We’ve just completed an exhaustive test of several Pentium and Athlon
processors, trying to find the fastest combination of components on which to
run our NTW4 software. Our code is carefully written to run entirely in
memory - once we’re loaded into memory, the hard drive is very seldom
accessed and only then by NT’s internal housekeeping. Our code runs as an NT
Service and performs no video operations of any kind, so video bandwidth
shouldn’t be a factor either. Math operations are almost entirely integer,
not FP. Because of these factors, we believe(d) we are limited only by core
and bus speed… and while we don’t expect speed to scale linearly with core
speed, we expected something.
Our testing showed that above 800MHz core speed there doesn’t appear to be
any benefit to faster cores.

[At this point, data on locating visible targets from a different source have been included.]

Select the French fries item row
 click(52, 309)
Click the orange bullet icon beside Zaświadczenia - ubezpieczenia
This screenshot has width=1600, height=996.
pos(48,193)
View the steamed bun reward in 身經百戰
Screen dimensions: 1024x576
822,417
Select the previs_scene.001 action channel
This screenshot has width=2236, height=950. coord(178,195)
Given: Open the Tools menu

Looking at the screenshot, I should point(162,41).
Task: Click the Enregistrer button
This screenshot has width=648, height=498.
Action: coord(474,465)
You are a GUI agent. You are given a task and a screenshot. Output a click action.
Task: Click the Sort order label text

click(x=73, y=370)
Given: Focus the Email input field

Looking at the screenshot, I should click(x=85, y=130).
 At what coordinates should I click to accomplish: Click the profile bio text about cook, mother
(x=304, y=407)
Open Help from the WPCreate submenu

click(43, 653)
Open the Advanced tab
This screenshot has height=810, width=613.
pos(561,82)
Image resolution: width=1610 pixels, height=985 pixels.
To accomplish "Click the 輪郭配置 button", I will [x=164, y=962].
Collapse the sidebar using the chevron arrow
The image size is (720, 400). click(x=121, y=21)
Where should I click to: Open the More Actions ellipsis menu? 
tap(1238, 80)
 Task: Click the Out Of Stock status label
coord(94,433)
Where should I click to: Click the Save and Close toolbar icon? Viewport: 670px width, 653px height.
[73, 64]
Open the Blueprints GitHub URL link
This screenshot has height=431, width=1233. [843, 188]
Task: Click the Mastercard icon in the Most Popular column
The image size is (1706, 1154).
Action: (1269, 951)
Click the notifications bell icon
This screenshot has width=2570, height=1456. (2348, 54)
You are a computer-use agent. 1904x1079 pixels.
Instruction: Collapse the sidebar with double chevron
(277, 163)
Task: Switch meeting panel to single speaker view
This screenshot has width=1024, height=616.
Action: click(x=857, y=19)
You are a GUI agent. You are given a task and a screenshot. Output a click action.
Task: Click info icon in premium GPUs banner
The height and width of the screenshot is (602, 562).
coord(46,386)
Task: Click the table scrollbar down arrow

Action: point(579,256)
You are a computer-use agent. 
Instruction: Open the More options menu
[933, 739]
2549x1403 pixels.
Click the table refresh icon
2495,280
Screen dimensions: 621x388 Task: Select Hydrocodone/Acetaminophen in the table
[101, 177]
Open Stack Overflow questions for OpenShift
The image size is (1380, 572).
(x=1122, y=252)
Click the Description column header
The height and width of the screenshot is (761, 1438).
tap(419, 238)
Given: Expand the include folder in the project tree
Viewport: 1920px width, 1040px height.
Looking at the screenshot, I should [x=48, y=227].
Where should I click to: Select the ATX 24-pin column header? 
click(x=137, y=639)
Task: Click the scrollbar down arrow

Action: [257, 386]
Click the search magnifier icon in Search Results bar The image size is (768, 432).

Going from 800 to 867 to 900 MHz, which
represents a 13% increase in core speed, we see exactly zero delivered
improvement. Going from 450 to 700 to 800, we do see improvements - but they
level off above 800. Changing the external bus speed (from 100 MHz to 133
MHz) also has no measurable effect.
These NTW4 machines are running very lean. Minimal NT Services are running,
and there’s only two cards in the backplane (AGP video and PCI network).
TaskMan reports only 13 processes, most of them NT’s own, and memory
consumption at idle is under 15MB.
Since we’ve factored out the disk and video, what’s left? Any suggestions?